**Records**:

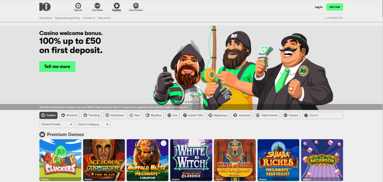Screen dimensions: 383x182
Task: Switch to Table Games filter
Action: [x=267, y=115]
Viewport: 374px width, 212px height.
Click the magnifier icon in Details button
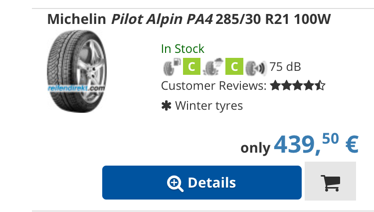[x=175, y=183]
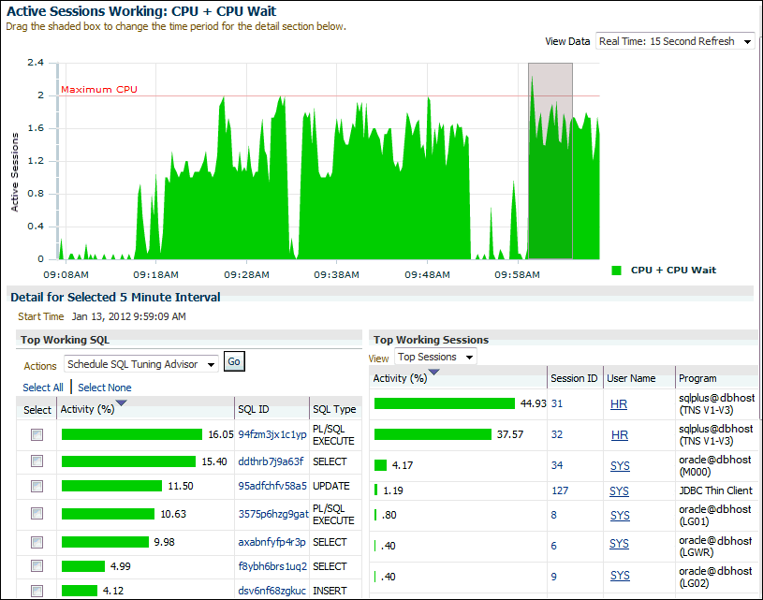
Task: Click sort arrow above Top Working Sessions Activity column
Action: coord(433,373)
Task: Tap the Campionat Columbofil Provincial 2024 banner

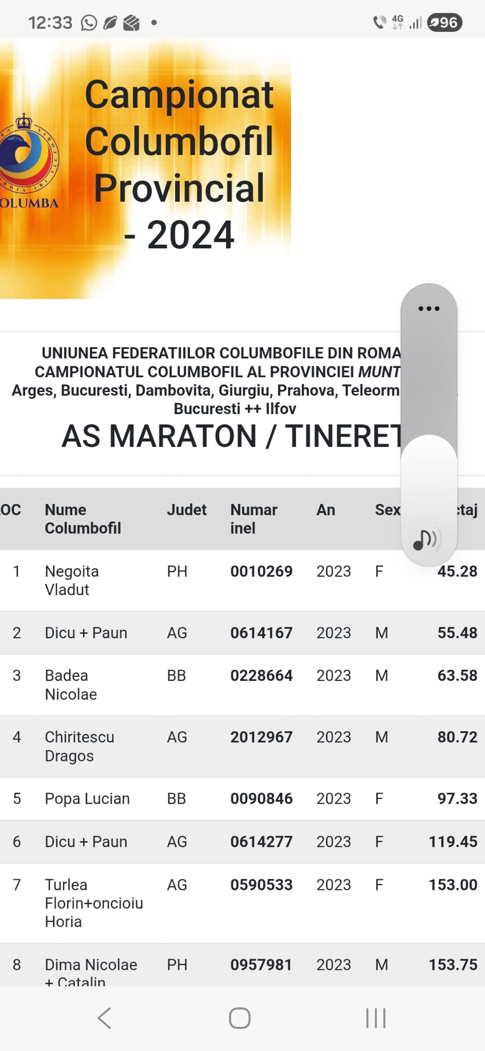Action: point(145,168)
==
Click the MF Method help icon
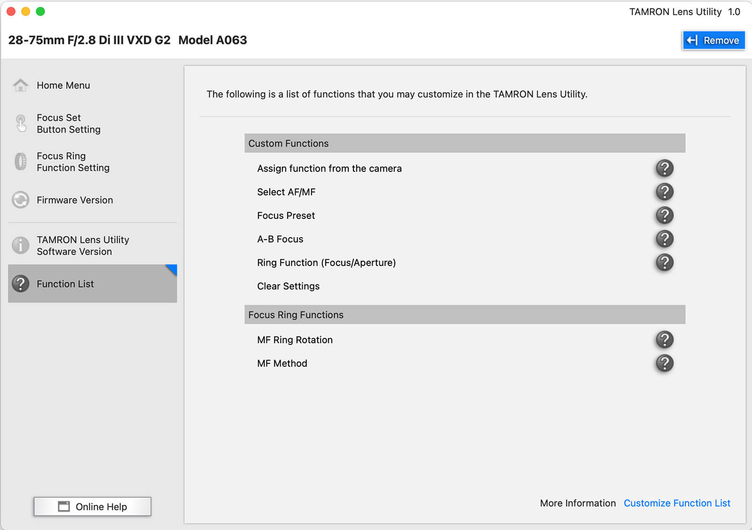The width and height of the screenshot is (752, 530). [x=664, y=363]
* * *
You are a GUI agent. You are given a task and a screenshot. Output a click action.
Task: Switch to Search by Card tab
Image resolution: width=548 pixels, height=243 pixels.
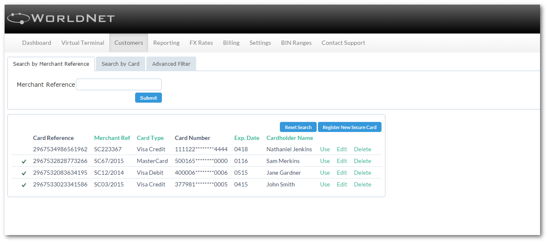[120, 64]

**What the exercise asks**: Starting with the line that contains "Screen dimensions: 383x182" and going on through the line that contains "Action: coord(433,373)", render the listing as a numbered list, skipping blank lines and leaving out the pictures.

**Answer**:
1. Screen dimensions: 383x182
2. Task: Switch to Table Games filter
3. Action: [x=267, y=115]
4. Viewport: 374px width, 212px height.
5. Click the magnifier icon in Details button
6. [x=175, y=183]
7. Task: Click sort arrow above Top Working Sessions Activity column
8. Action: coord(433,373)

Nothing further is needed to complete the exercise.